### [QUOTED PASSAGE]

Looking like a giant earthworm and moving at a fast clip, a 6-foot-long, 2-inch wide robot recently burrowed through the ground at GE Research’s testing site in Niskayuna, New York. Once it is fully operational, the robot’s engineers expect it will be able to dig a tunnel longer than five football fields in just 90 minutes.
The resemblance was intentional. The team that built the device was inspired by the pinkish creature. Earthworms are tiny but mighty. They can dig through the dirt leaving behind a tunnel twice their diameter. And because the robot compresses soil along the hole’s walls as it inches forward, it can move without needing to remove any land it’s pushing through.
The team is developing the robot as part of a $2.5 million, 15-month project funded by the Defense Advanced Research Projects Agency’s Underminer program. A machine like the earthworm robot could one day save lives by helping, for example, resupply troops, a job that can now expose soldiers to enemy fire at moments when they are least able to defend themselves. In some situations like, say, urban warfare, resupply efforts have accounted for 60% of U.S. combat casualties, according to Army data. The project is meant to demonstrate that this technology could do the job.

### [RECORD SET]
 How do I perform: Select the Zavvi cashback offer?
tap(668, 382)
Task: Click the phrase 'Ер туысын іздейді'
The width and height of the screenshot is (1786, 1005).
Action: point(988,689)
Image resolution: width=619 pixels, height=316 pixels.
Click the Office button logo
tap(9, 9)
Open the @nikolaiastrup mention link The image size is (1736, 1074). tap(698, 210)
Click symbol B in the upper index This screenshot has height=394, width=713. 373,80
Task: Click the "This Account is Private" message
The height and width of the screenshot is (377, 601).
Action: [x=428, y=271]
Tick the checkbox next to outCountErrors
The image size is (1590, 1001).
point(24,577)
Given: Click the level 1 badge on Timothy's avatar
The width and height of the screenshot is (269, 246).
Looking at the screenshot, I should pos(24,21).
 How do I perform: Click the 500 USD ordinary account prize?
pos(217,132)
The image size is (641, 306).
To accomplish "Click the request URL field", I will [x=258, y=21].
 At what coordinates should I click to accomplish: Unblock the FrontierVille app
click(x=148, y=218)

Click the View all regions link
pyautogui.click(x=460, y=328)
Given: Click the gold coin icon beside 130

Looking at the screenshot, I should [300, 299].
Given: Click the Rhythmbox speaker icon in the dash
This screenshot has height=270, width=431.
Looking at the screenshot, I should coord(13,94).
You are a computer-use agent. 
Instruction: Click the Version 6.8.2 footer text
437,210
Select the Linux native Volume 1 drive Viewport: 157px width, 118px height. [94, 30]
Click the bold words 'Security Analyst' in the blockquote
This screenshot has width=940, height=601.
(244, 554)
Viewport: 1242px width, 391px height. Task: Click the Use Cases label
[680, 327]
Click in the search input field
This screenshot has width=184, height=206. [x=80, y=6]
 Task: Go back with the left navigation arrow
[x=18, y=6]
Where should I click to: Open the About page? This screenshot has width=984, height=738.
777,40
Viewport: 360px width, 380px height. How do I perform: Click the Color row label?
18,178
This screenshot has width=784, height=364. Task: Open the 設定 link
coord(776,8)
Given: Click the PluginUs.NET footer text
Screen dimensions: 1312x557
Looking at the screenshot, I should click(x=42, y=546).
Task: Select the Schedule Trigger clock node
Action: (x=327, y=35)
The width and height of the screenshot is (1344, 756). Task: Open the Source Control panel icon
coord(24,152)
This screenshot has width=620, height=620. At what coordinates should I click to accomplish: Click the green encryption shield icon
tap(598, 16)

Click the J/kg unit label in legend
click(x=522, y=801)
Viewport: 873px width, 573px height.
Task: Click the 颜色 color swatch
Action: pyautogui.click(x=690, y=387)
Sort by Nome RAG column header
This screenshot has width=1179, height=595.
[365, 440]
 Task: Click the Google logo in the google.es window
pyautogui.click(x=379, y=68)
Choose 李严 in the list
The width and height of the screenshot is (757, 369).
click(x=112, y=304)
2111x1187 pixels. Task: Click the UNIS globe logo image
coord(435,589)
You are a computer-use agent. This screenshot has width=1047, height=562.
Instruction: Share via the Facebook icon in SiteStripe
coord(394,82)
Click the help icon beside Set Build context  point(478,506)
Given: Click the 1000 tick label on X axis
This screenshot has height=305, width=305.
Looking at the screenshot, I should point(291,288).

### [TASKS TO PERFORM]
**A.** Answer these questions about the earthworm robot article, one per line:
(i) Where was the robot tested?
(ii) What does the robot do with the soil along the hole's walls as it moves forward?
(iii) How much money and how many months does the Underminer project involve?
**B.** Reproduce word for word the stretch of the earthworm robot article from "Looking like a" through "just 90 minutes.".

### [ANSWER LIST]
**A.**
(i) At GE Research's testing site in Niskayuna, New York.
(ii) It compresses the soil.
(iii) $2.5 million over 15 months.

**B.**
Looking like a giant earthworm and moving at a fast clip, a 6-foot-long, 2-inch wide robot recently burrowed through the ground at GE Research’s testing site in Niskayuna, New York. Once it is fully operational, the robot’s engineers expect it will be able to dig a tunnel longer than five football fields in just 90 minutes.